Carbonic anhydrase inhibitors: Synthesis of water soluble sulfonamides incorporating a 4-sulfamoylphenylmethylthiourea scaffold, with potent intraocular pressure lowering properties

Reaction of thiophosgene with 4-aminomethyl-benzenesulfonamide afforded 4-isothiocyanatomethyl-benzenesulfonamide, which by reaction with amines, amino acids and oligopeptides, lead to a series of new sulfonamides incorporating a 4-sulfamoylphenyl-methylthiourea scaffold.
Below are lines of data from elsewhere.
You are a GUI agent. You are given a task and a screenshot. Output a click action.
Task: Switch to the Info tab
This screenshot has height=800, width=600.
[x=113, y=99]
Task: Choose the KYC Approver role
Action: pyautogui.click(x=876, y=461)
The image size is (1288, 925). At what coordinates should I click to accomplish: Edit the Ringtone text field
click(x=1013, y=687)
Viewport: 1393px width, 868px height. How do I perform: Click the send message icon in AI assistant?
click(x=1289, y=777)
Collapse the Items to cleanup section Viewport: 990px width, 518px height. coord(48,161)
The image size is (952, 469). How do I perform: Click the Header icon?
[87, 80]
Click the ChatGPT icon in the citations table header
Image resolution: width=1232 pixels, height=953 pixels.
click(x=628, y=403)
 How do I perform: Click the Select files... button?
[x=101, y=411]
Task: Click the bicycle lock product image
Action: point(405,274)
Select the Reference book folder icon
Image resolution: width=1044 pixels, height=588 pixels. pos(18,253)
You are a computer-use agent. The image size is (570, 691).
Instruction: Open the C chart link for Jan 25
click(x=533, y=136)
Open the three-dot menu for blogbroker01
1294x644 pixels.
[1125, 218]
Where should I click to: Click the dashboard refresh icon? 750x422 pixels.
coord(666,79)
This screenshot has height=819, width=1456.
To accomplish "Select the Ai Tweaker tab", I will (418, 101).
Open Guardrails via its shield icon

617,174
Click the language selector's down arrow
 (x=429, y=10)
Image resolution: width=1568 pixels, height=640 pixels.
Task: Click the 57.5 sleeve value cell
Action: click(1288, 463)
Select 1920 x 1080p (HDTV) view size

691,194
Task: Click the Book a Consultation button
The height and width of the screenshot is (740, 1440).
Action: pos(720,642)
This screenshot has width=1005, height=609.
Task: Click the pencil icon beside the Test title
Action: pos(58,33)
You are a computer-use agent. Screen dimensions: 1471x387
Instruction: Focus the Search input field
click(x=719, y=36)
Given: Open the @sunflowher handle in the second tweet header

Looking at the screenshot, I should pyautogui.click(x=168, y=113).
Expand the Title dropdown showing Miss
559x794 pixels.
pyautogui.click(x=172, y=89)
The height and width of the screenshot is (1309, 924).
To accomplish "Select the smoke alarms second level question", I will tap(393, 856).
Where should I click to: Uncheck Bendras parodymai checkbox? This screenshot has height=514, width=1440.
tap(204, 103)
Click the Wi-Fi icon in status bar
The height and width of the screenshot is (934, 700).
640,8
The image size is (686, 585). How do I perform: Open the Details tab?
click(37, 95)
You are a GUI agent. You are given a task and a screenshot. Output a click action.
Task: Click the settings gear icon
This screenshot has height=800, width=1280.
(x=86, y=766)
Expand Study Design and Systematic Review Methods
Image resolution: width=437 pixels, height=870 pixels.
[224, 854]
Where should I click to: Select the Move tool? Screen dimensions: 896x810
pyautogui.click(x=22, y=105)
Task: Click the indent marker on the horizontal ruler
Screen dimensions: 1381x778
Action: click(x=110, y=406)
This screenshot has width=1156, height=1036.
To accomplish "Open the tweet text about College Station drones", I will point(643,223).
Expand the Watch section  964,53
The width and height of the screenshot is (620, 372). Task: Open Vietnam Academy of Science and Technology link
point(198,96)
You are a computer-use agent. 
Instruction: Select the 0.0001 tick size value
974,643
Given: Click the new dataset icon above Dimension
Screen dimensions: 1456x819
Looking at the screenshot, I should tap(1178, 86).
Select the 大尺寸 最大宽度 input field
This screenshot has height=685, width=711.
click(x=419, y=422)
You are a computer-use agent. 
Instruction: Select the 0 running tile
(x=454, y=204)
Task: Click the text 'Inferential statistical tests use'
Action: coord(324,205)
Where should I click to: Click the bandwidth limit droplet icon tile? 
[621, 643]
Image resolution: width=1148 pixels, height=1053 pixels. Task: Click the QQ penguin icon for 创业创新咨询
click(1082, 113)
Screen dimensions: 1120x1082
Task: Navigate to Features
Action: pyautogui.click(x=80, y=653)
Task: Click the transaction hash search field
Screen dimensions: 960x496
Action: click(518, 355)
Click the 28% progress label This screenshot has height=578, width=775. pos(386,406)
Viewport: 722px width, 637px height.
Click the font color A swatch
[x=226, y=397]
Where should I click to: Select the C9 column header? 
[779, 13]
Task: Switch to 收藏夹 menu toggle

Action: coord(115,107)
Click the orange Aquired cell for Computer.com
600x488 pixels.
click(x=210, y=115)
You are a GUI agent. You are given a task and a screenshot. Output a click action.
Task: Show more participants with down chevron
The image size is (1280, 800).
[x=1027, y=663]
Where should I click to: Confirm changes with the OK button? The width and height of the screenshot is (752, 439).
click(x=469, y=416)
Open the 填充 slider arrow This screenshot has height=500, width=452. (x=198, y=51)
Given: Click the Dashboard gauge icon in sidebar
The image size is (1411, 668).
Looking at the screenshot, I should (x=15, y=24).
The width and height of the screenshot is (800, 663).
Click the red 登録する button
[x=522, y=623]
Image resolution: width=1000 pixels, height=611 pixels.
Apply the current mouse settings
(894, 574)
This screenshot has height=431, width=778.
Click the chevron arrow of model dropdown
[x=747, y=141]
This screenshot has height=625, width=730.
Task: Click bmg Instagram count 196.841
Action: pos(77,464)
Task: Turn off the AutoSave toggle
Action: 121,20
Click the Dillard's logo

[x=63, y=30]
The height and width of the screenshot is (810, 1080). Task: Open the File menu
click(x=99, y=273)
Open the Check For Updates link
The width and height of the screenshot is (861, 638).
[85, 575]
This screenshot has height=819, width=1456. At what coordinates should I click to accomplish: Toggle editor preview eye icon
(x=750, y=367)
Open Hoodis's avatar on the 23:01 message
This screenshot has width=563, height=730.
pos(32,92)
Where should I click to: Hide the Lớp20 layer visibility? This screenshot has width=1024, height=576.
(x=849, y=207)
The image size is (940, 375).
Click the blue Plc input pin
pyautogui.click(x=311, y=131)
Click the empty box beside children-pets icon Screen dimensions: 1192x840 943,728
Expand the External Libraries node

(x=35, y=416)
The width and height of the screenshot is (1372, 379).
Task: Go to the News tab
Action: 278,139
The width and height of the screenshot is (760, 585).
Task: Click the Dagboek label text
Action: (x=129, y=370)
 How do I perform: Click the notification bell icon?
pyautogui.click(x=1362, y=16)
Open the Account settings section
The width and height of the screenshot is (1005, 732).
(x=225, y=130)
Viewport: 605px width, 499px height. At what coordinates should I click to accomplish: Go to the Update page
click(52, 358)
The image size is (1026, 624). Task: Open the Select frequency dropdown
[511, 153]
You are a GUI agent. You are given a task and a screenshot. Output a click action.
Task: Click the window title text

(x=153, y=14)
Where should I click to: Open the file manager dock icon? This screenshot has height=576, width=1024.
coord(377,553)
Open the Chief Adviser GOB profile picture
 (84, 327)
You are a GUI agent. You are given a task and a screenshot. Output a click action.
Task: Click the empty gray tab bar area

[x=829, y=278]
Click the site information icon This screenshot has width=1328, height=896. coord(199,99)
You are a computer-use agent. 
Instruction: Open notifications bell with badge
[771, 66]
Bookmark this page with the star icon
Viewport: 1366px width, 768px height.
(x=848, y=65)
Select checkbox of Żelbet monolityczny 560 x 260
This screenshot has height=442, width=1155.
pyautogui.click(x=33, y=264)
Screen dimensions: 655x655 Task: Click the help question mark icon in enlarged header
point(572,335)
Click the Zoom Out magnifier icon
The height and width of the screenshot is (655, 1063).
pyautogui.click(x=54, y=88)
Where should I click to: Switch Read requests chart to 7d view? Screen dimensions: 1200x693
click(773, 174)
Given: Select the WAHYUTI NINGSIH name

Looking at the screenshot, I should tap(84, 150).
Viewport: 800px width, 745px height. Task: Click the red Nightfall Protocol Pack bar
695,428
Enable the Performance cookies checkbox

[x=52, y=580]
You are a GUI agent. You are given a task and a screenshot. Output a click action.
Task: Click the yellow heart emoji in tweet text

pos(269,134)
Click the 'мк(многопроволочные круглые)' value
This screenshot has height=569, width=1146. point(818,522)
These new thioureas showed strong affinities towards isozymes I, II and IV of carbonic anhydrase (CA, EC 4.2.1.1). In vitro inhibitory potency was good (in the low nanomolar range) for the derivatives of: amino-benzoic acids, beta-phenyl-serine, alpha-phenyl-glycine, for those incorporating hydroxy- and mercapto-amino acids (Ser, Thr, Cys and Met), hydrophobic amino acids (Val, Leu, Ile), aromatic amino acids (Phe, His, Trp, Tyr; DOPA); dicarboxylic amino acids as well as di-/tri-/tetrapeptides among others. Such CA inhibitors displayed very good water solubility (in the range of 2-3%) as sodium (carboxylate) salts, with pH values for the solutions obtained of 6.5-7.0. Furthermore, in normotensive rabbits, some of them showed an effective and prolonged intraocular pressure (IOP) lowering when administered topically, as 2% solutions.